Oder wie man das wohl nennt. Es muss bei Apple einfach jemanden geben, der die ganze Zeit nichts anderes macht, als Präsentations-Macs mit pseudo-realistischen, aber natürlich komplett ausgedachten Dummy-Daten zu bestücken, damit bei den Apple-Keynotes der Bildschirm nicht so leer aussieht. Ihr kennt das ja: Steve oder Phil starten iPhoto und es lächeln einem fröhliche und perfekt belichtete Menschen entgegen. Mail.app hat eine hübsche Reihe von E-Mails in der Inbox, mit entsprechender gewollter Zufälligkeit. Und so weiter. Dieser Job stellt tolle Herausforderungen und bietet schicke Vorteile:
- Irgendwie muss man ein bisschen so tun, als wären die Nutzer-Accounts wirklich die privaten Accounts von Steve Jobs oder Phil Schiller. Klar, ist natürlich gelogen. Aber gerade im Adressbuch und im Mail.app kann man sich da ein paar Nettigkeiten ausdenken. Allerdings muss man auch darauf achten, dass alle Daten und Uhrzeiten halbwegs hinkommen. Und das ist gar nicht so leicht zu faken, weil man so vieles beachten muss.
- Sichtbare Informationen über Apple als Firma oder den Unternehmens-Alltag müssen absolut vage sein oder halt gelogen: Bekommt Steve Jobs von Phil Schiller wirklich per iChat ein Angebot zum Mittags-Lunch?
- In allen iTunes-ähnlichen Programmen ist genau die richtige Anzahl von Ordnern, Alben usw. angelegt, damit es gut aussieht, und trotzdem noch ein bisschen realistisch bleibt.
- Alle Programme müssen so wenig wie möglich umkonfiguriert werden, denn die von Apple vorgeschlagene Default-Konfiguration ist ja die »richtige«.
- Software genau so benutzen, wie sie gedacht ist. So zum Beispiel in iPhoto alle Möglichkeiten nutzen, Meta-Tags hinzuzufügen. Auch wenn das sonst niemand macht. (250 importierte Bilder manuell benennen und mit Tags versehen? Ich glaube, es hackt!)

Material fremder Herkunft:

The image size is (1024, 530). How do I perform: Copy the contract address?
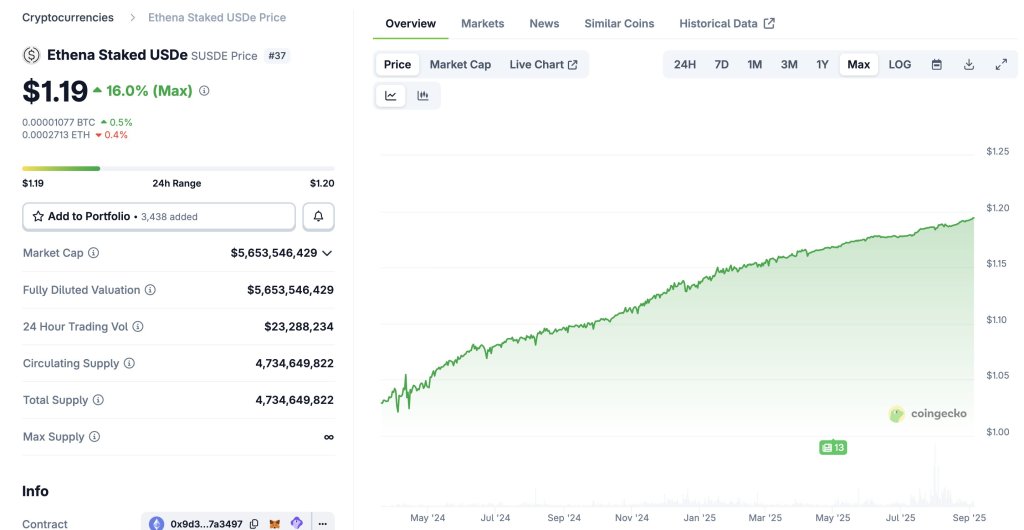[x=255, y=523]
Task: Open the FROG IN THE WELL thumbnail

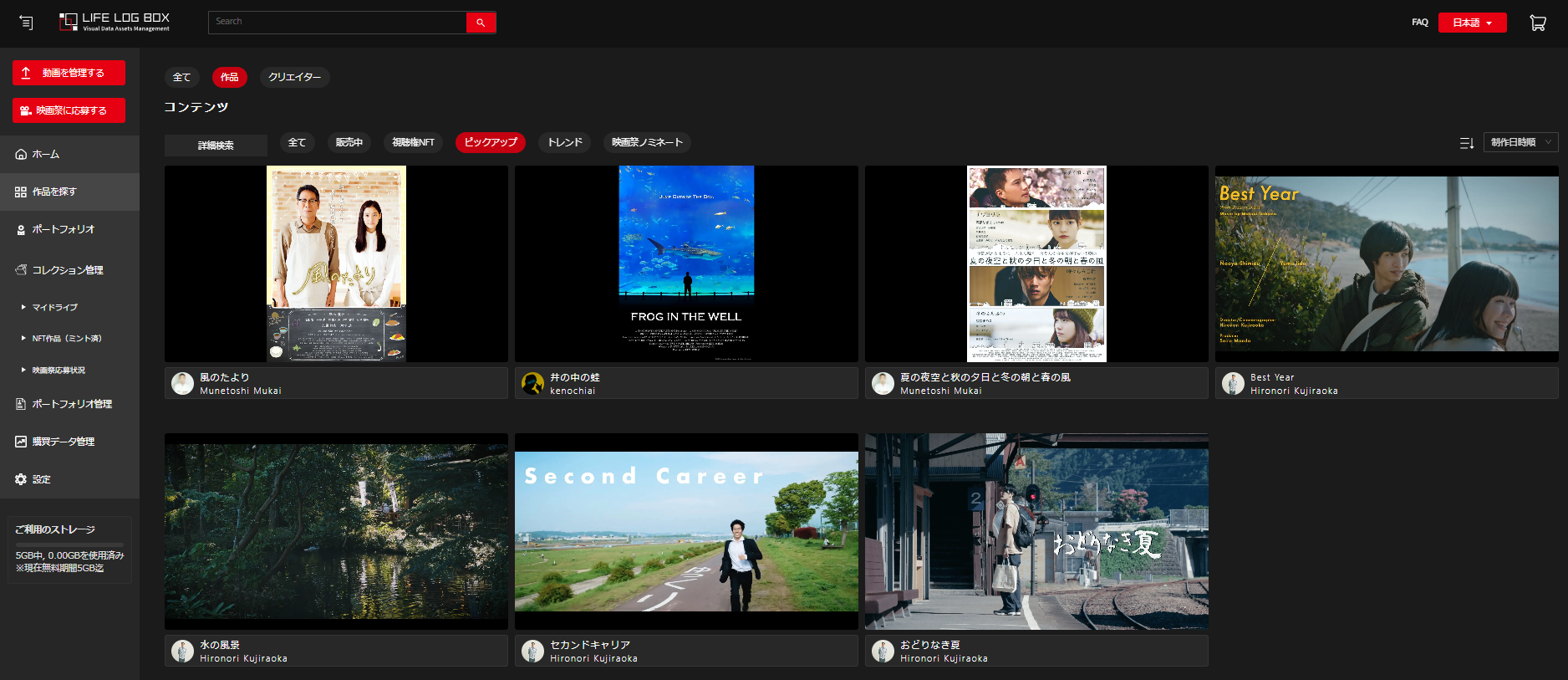Action: coord(686,263)

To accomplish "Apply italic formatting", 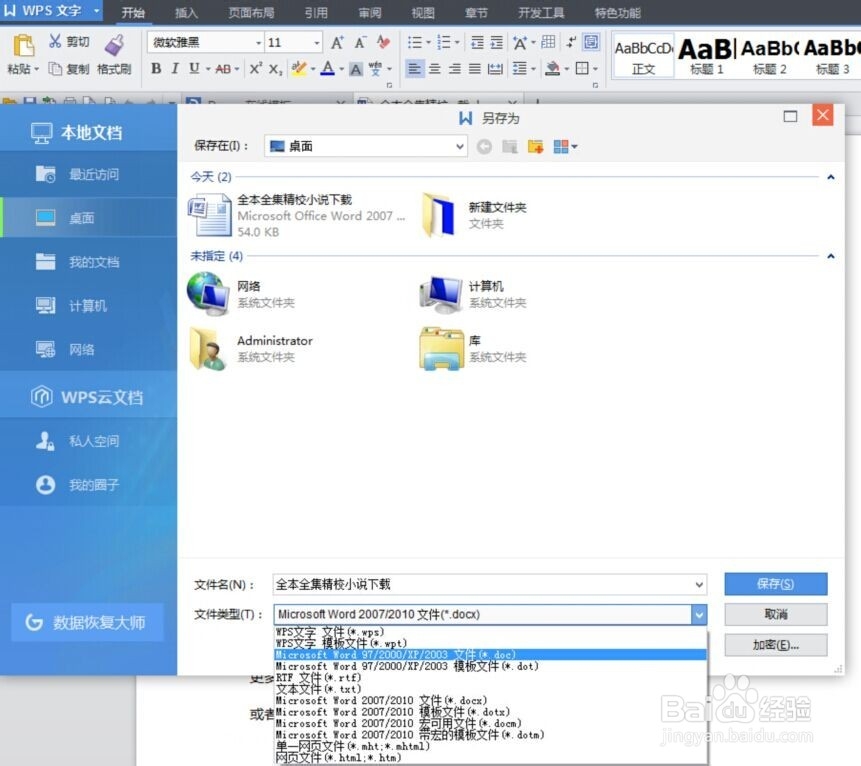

- Die auf der Bühne gezeigten Inhalte in Mails, Photos, Texten usw. müssen irgendwie nett und harmlos sein. Familienausflug geht immer! Bunte Einladungen zu irgendwelchen Feiern gehen auch. Aber man muss verdammt aufpassen, dass die Beispiele keine potenzielle Zielgruppe verletzen. Ein Trip nach Paris ist unverfänglich. Aber bereits der Video-Trip nach Afrika ist politisch möglicherweise bedenklich. Zum Glück hat man sich für Botswana entschieden, da sind die Menschenrechte ja soweit intakt, wie man hört.

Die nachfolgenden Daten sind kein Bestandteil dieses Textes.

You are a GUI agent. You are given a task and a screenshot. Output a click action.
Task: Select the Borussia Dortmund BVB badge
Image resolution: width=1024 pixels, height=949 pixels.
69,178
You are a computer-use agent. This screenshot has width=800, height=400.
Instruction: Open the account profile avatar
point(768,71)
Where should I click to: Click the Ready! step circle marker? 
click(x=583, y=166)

- Überhaupt, die Foto- und Videoreisen. Ist doch geil: Apple bezahlt mich, dass ich mich mit einer Horde Models und einem Kamerateam auf den Weg nach Paris mache, dort ein paar Tage rumtreibe und ein paar semi-gestellte Gute-Laune-Fotos mache, diese dann sorgfältig mit Meta-Daten versehe und für iPhoto aufbereite. Nicht übel. Oder eben die Video-Safari durch Botswana. Das macht Spaß! (Oder gibt es da doch fertiges Stock-Material, dass sich Apple exklusiv gesichert hat?)
- Bei manchen Programmen muss man vielleicht ganz schön lange nach einem echten Nutzwert suchen. Und nach einem konkreten Anwendungsbeispiel, das zwar einfach verständlich, aber trotzdem nicht komplett unrealistisch ist. Baseball-Teammitglieder als »Numbers«-Spreadsheet? Naja …

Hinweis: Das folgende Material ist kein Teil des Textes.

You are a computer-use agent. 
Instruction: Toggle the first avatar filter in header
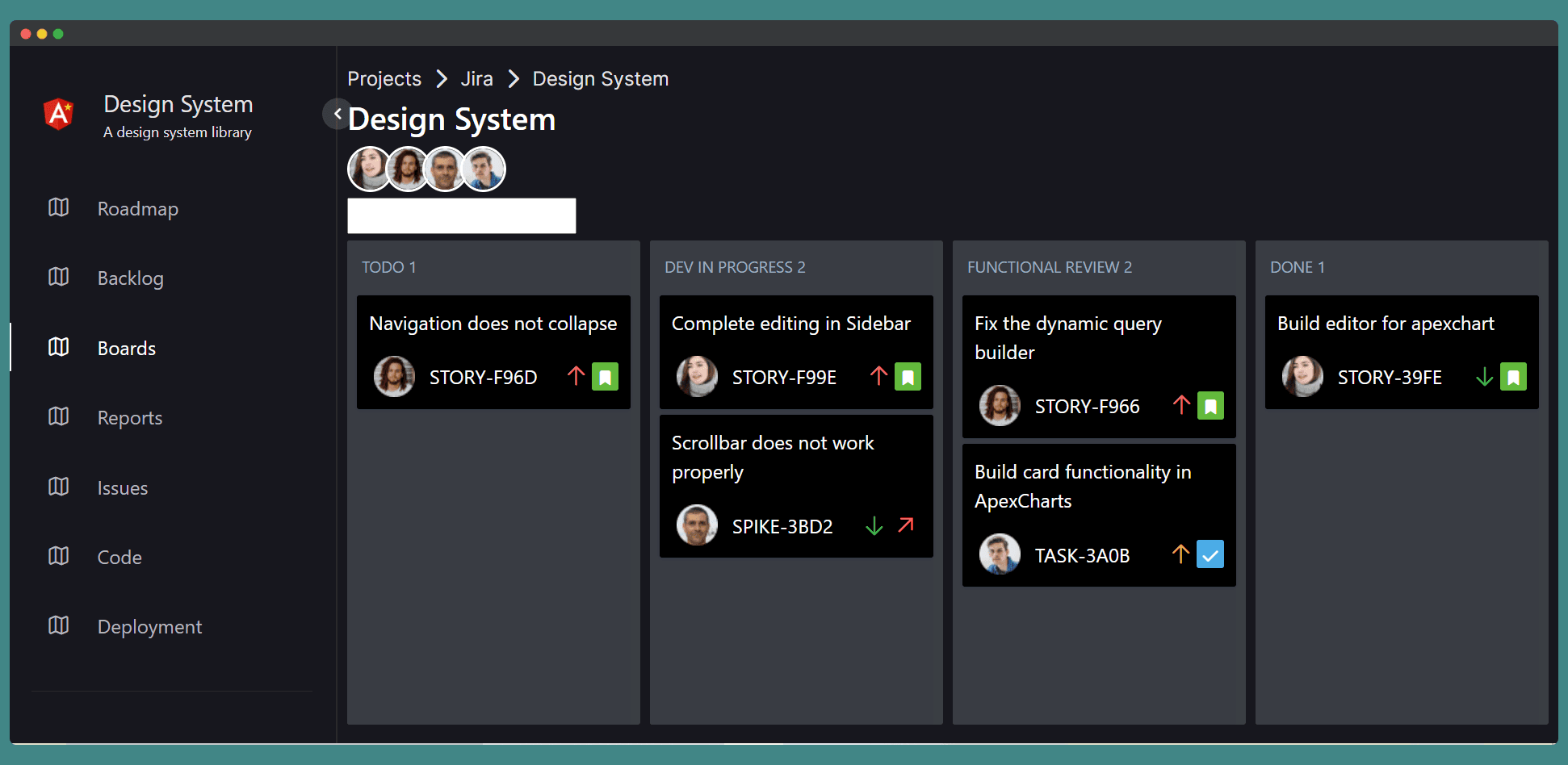369,169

Ich glaube, dass der Job der Keynote-Rechner-Bestücker ganz schön anspruchsvoll ist. Denn eines ist klar: Kaum werden irgendwelche logischen Fehler auf den Demo-Maschinen entdeckt, ist das Geschrei der Apple-Nerds groß :-) Und man muss Bildmaterial sichten, dass zwar perfekt ausgeleuchtet und professionell produziert ist, aber gleichzeitig nicht über-stylisch daherkommt, so dass man das Gefühl hat, es könnte ja doch irgendwie selbst gemacht sein.
Es gab ja damals schon die Legende von der allerersten iMovie-Version. Apple hatte angeblich einen firmeninternen Videoschnitt-Wettbewerb veranstaltet, bei dem das Siegervideo dann auf der Keynote gezeigt wurde. Dem glaube ich ja kein Wort.